手首に重りを着けて体操する利用者=嬉野市塩田町の市社会文化会館「リバティ」

 嬉野市で高齢者の居場所づくりを進める活動が始まった。市民ボランティア団体「ごましお結びの会」が中心となって実施する「ごましお健康くらぶ」。外出による認知症の予防に取り組み、同時に社会問題となっている「買い物難民」の解消を目指す。

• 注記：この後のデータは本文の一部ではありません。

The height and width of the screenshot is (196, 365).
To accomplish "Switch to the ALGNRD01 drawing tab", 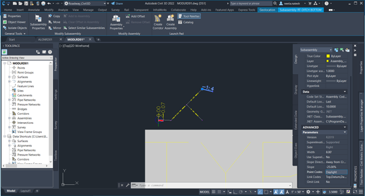I will [x=45, y=39].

 嬉野市塩田町の五町田、久間、塩田、大草野の4地区(各地名が団体名の由来)に住む65歳以上が対象。利用者宅から開催場所の市社会文化会館「リバティ」まで、社会福祉法人「済昭園」が送迎する。利用者は同会館で30分~1時間程度体操をして、近隣のスーパーで買い物する。

 同会のボランティア14人が、バスの乗り降りを手伝ったり、買い物に付き添ったりする。週1回開催する予定で、料金は1回200円。

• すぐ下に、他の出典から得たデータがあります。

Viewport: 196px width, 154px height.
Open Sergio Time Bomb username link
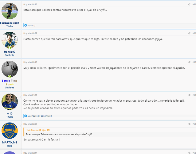10,83
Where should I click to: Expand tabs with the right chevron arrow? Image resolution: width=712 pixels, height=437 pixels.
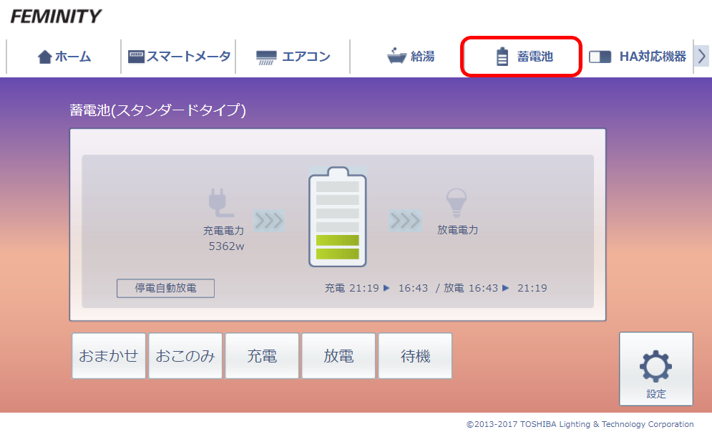pos(701,57)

 市は運営費として本年度120万円を補助する。7日の開所式では、嬉野市の村上大祐市長が「市民の暮らしに寄り添ってサポートしていきたい」とあいさつ。この日は利用者9人が参加し、手足に重りを着け、体操で約40分運動した後、買い物に出掛けた。

 1年前に運転免許を返納したという江口節子さん(82)は「買い物の送迎と体操ができて満足している。利用者に会えるのも楽しみ」と喜んでいた。同会の蒲原知愛子代表(69)は「地域の人が手と手を結べるような場所になれば」と期待した。